Below are entries. Reproduce exactly the lines between the line holding "The image size" and the line holding "the All messages", inclusive, and only those.

——————

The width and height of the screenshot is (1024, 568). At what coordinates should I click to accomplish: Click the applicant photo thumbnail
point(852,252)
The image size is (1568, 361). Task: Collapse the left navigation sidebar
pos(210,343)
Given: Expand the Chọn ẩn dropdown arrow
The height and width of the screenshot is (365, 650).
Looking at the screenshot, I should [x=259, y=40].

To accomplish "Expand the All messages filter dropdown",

——————

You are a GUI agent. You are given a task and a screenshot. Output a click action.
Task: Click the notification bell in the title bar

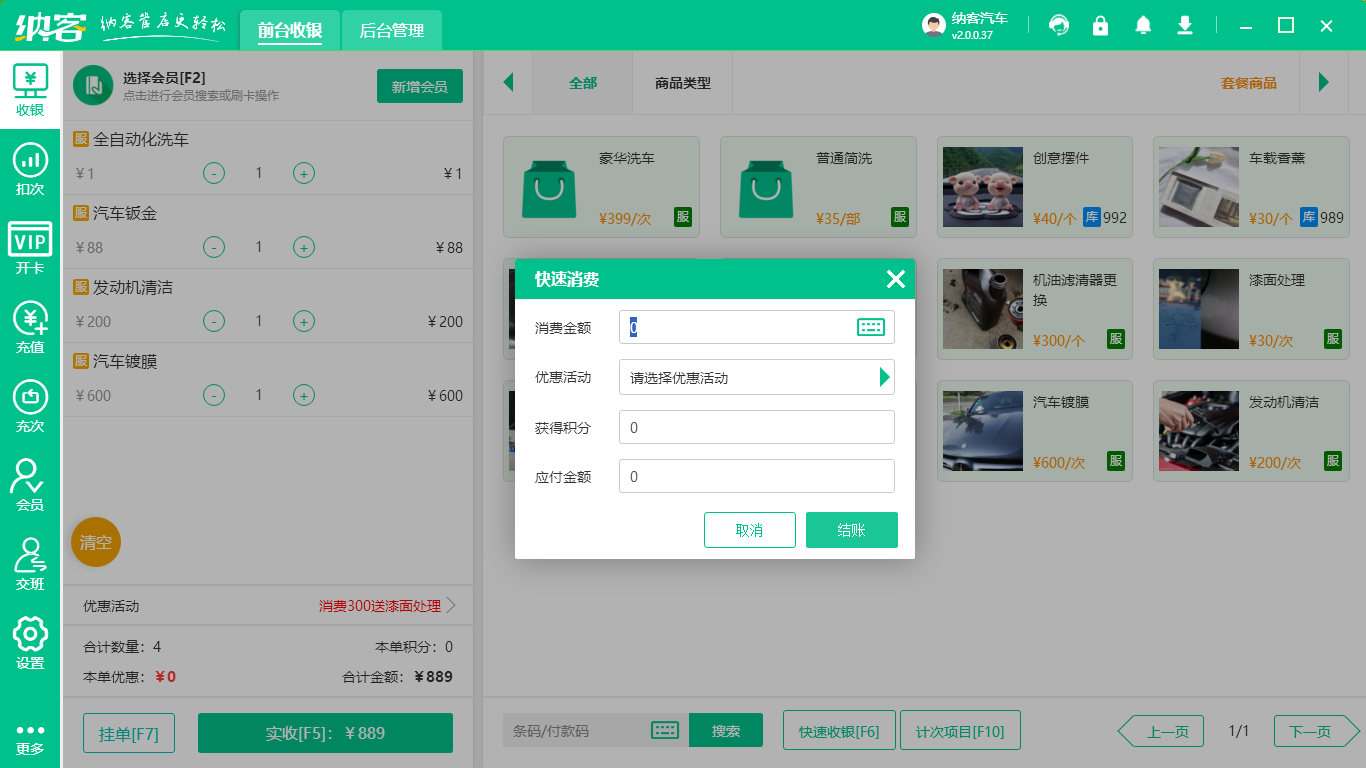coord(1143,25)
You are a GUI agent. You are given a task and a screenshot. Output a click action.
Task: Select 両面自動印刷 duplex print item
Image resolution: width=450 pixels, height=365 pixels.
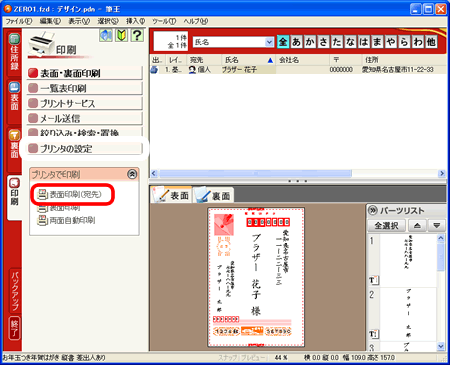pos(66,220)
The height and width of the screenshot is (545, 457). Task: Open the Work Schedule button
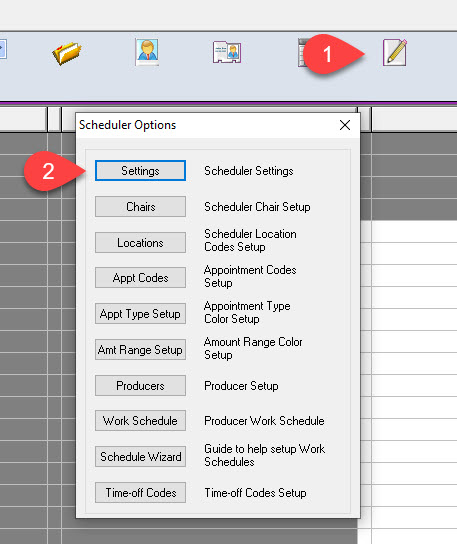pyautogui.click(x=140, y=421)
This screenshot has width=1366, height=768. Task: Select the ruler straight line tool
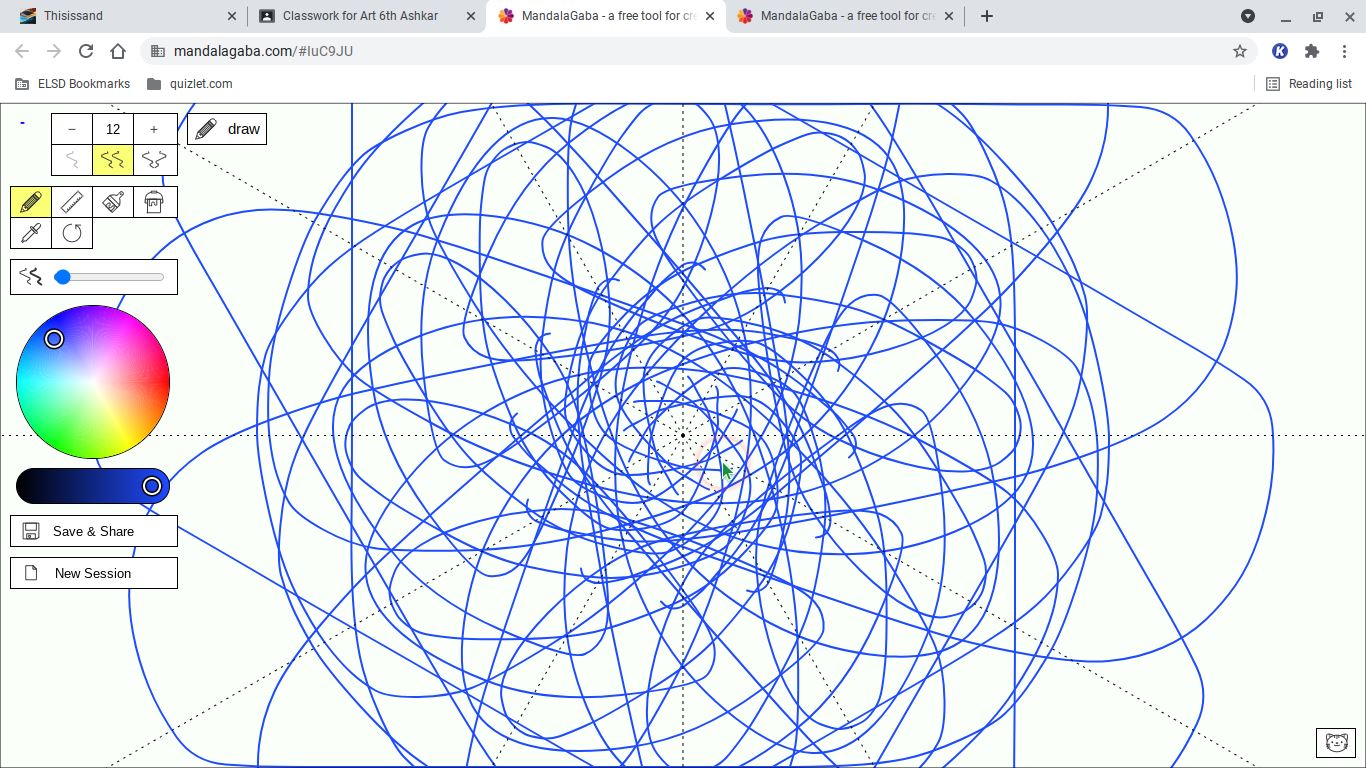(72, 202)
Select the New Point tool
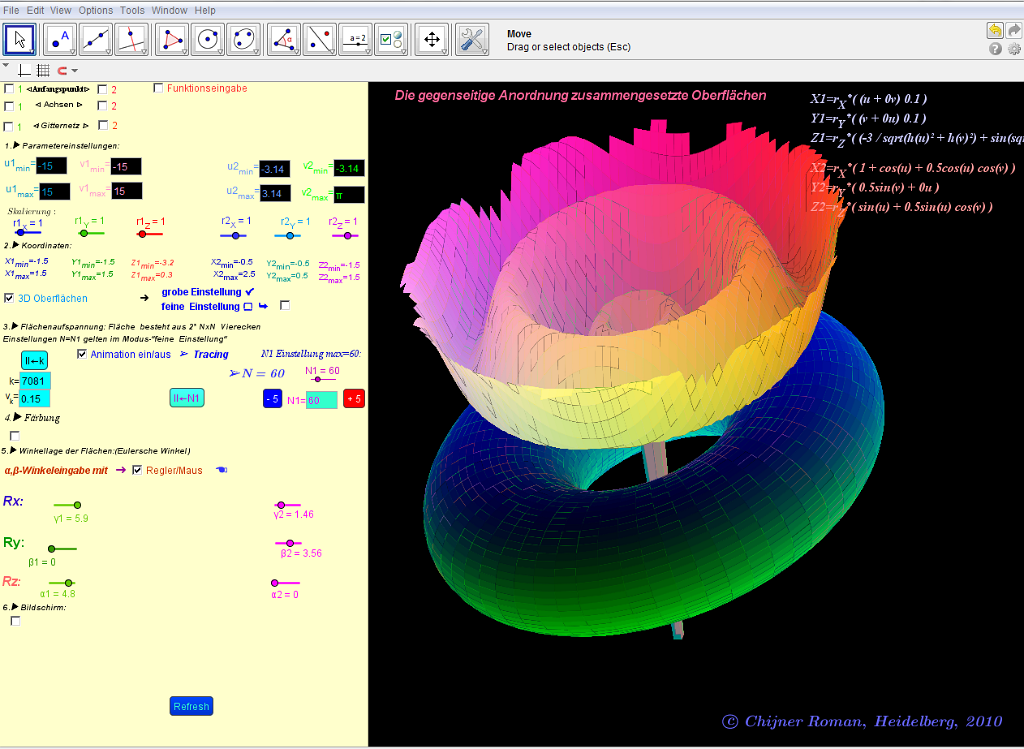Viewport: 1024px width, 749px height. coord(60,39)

——————

▶ **Exercise result**
The image size is (1568, 361). Task: Collapse the left navigation sidebar
pos(210,343)
Given: Expand the Chọn ẩn dropdown arrow
The height and width of the screenshot is (365, 650).
Looking at the screenshot, I should [x=259, y=40].

To accomplish "Expand the All messages filter dropdown",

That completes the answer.